Religion
- Affiliation: Islam
- Branch/tradition: Sunni
- District: Meherpur District
- Year consecrated: 19th century
- Status: Active

Location
- Location: Anandabas, Mujibnagar Upazila
- Country: Bangladesh
- Interactive map of Anandabas Ten Dome Mosque
- Coordinates: 23°37′36.5″N 88°36′33.1″E﻿ / ﻿23.626806°N 88.609194°E

Architecture
- Type: mosque
- Dome: 10

= Anandabas Ten Dome Mosque =

Mosque in Bagoan, Meherpur, Bangladesh

The Ten-Dome Mosque (দশ গম্বুজ মসজিদ) is a congregational mosque located in the Pashcim Para of Anandabas village in Bagoan Union, Meherpur District, Bangladesh.
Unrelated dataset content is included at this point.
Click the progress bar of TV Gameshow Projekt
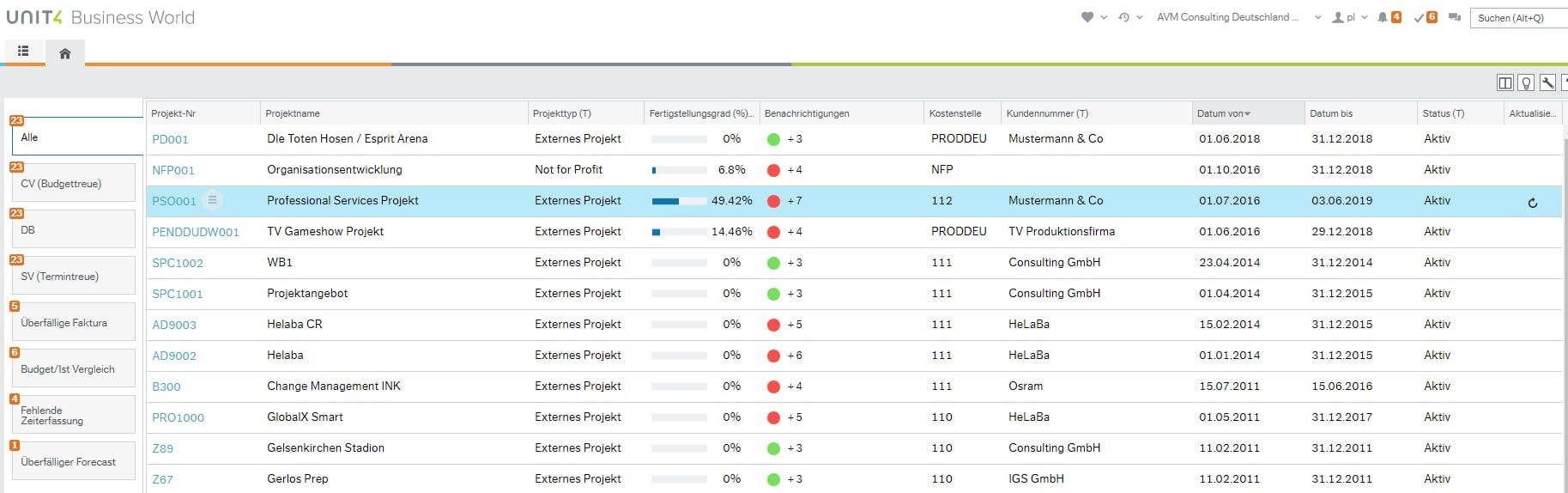click(679, 232)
It is a mosque with ten domes. Among the seven mosques of Anandabas village, it is the oldest, and the religious establishment is considered a center for the spread of Islam in the region.

== History ==
The exact construction date of the mosque is unknown, but it was built in the mid-19th century (1850 AD) after the arrival of Islamic preachers. The mosque was constructed under the initiative of Dervish Sheikh Farid, together with the villagers. To accommodate a larger congregation, in 1338 Bengali year (1931 AD), the mosque was expanded by adding a two-story building to the front wall of the main structure and a boundary wall was constructed.

== Architecture ==
Red bricks have been used in the masonry of the main building of the mosque, and the walls are thick. On top of it, ten domes of various sizes have been placed.